Measurement of stable isotopes of bromine in biological fluids with inductively coupled plasma mass spectrometry

Abstract

A method is reported for the accurate measurement of the two stable isotopes of bromine in biological fluids of interest in human metabolic studies. The method is based on inductively coupled plasma mass spectrometry (ICP-MS). It is shown that the background ion beam intensities at m/z= 79 and 81 are typically in the range 70–335 and 600–7200 ions s^–1, respectively, when de-ionised water is aspirated into the plasma. The corresponding range for 1.0 µg ml^–1 of natural Br is 9700–18 500 ions s^–1 at m/z= 79. The detection limit (3[graphic omitted]) for Br is in the range 2–5 ng ml^–1. A method is given for automatic correction of the argon contribution at m/z= 81. Data are presented which show that the isotope ratio ⁸¹Br/⁷⁹Br can be measured routinely with a precision (relative standard deviation) of 1% or better.
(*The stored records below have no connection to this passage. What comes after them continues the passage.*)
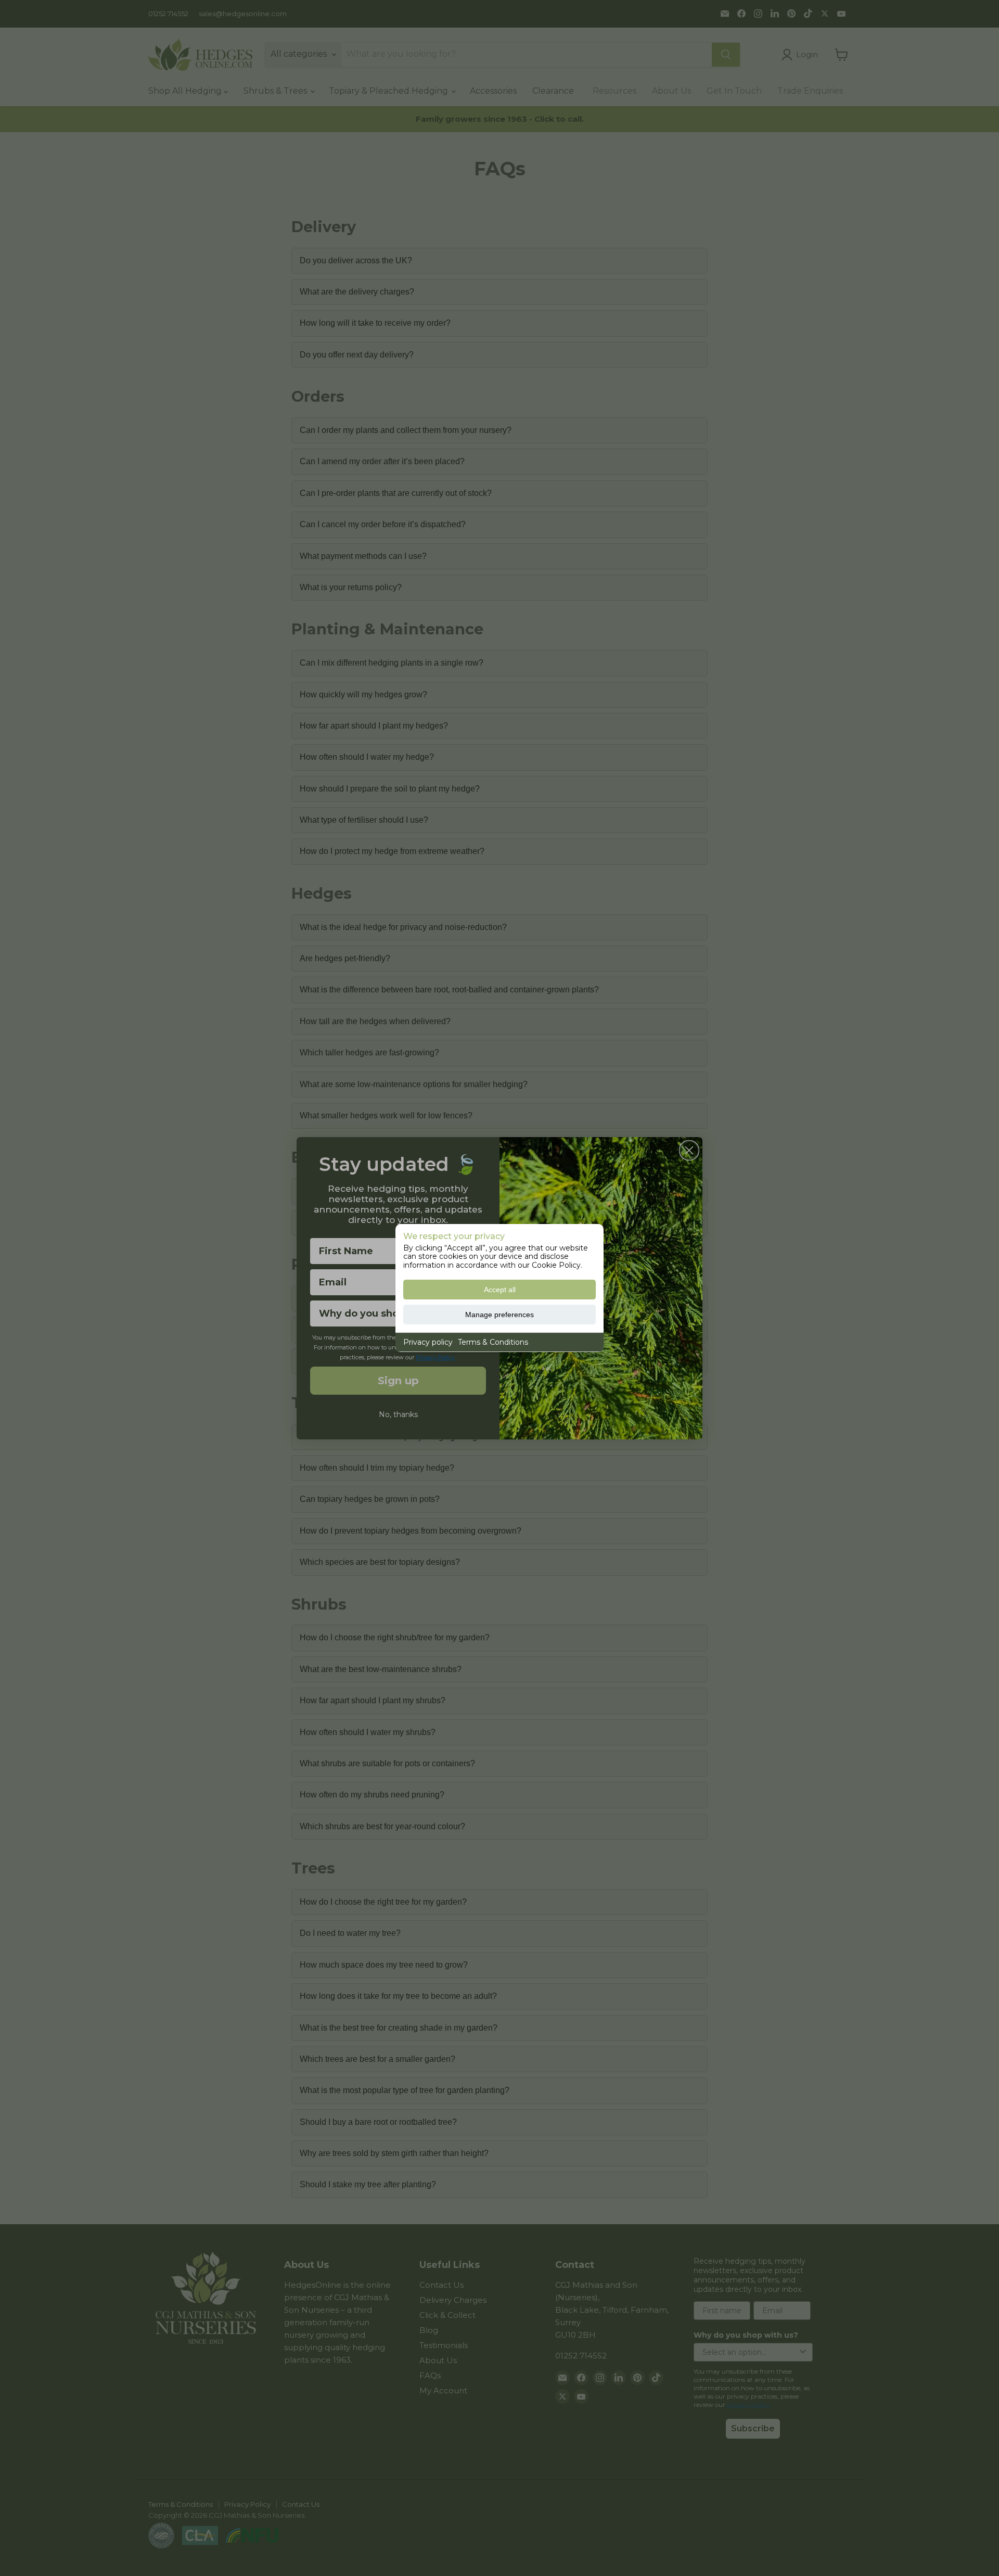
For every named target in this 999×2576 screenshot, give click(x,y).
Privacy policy (428, 1342)
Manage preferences (499, 1314)
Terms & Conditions (493, 1342)
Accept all (500, 1289)
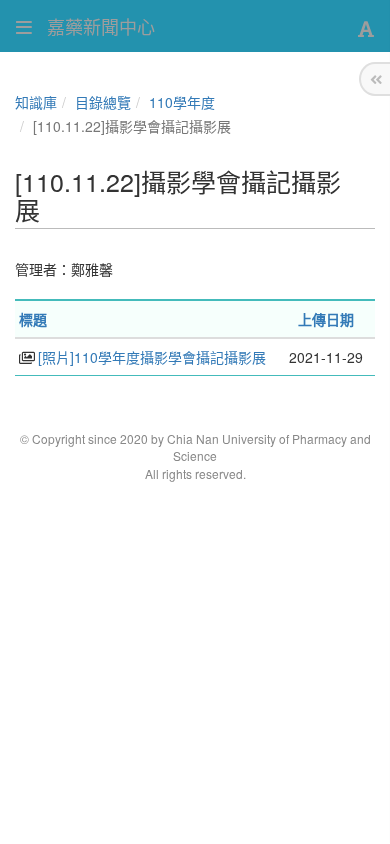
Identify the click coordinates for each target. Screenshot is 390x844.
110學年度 (182, 102)
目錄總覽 (103, 102)
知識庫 (36, 102)
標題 (33, 319)
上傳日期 (326, 319)
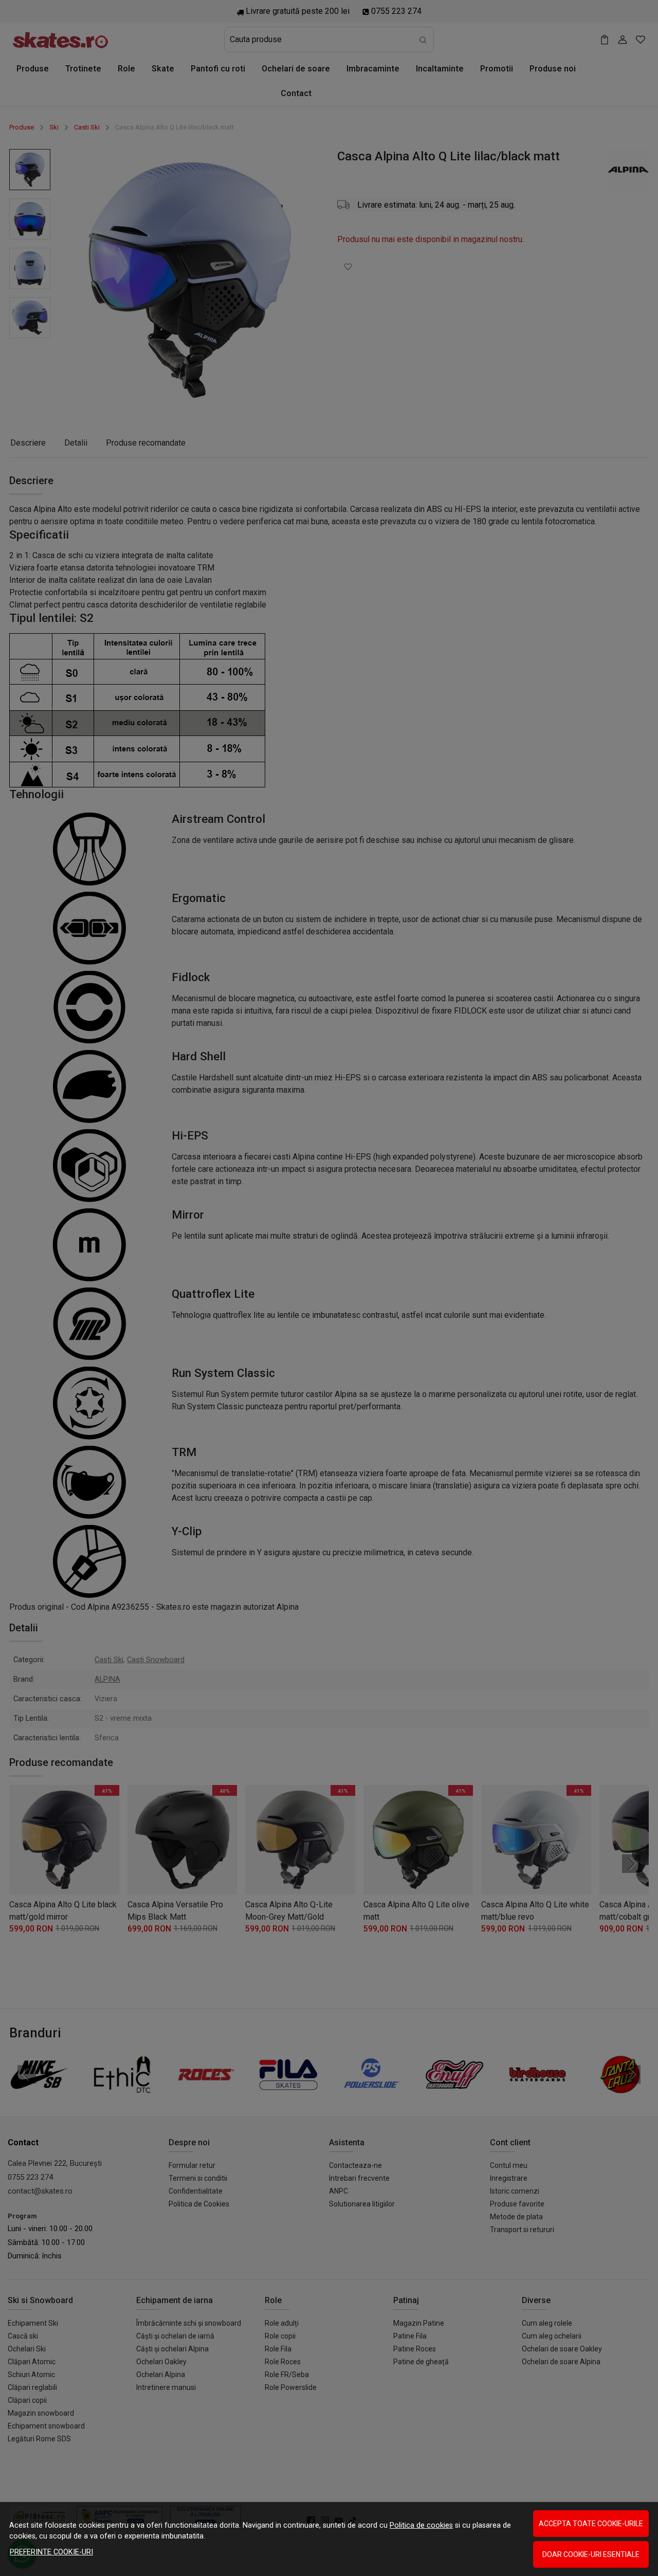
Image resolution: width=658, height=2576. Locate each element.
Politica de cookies (421, 2525)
The measured ratio is independent of the Br concentration in the range 3–20 µg ml^–1. Linear regression equations are obtained for stable isotope calibration graphs over the range 0.997–5.322 (MIR_81/79). However, the slopes of these plots deviate considerably from the expected value of one. Two chemical separation schemes are described, Scheme I, based on cation exchange and Scheme II, based on distillation from acidified solutions. The former is applicable to plasma (and possibly saliva) samples whereas the latter is successful for urine. The presence of large amounts of sulphate produces significant enhancement of the ion intensity at m/z= 81 (due to ³²S¹⁶O₃ ¹H⁺). Distillation permits the required separation of Br from sulphate, whereas precipitation with Ba(NO₃)₂ does not appear to be satisfactory. Application of the method of standard additions and stable isotope dilution analysis to samples of urine from several subjects indicates that this method permits quantitative analysis of bromine to be carried out with a precision (and accuracy) of about 2%.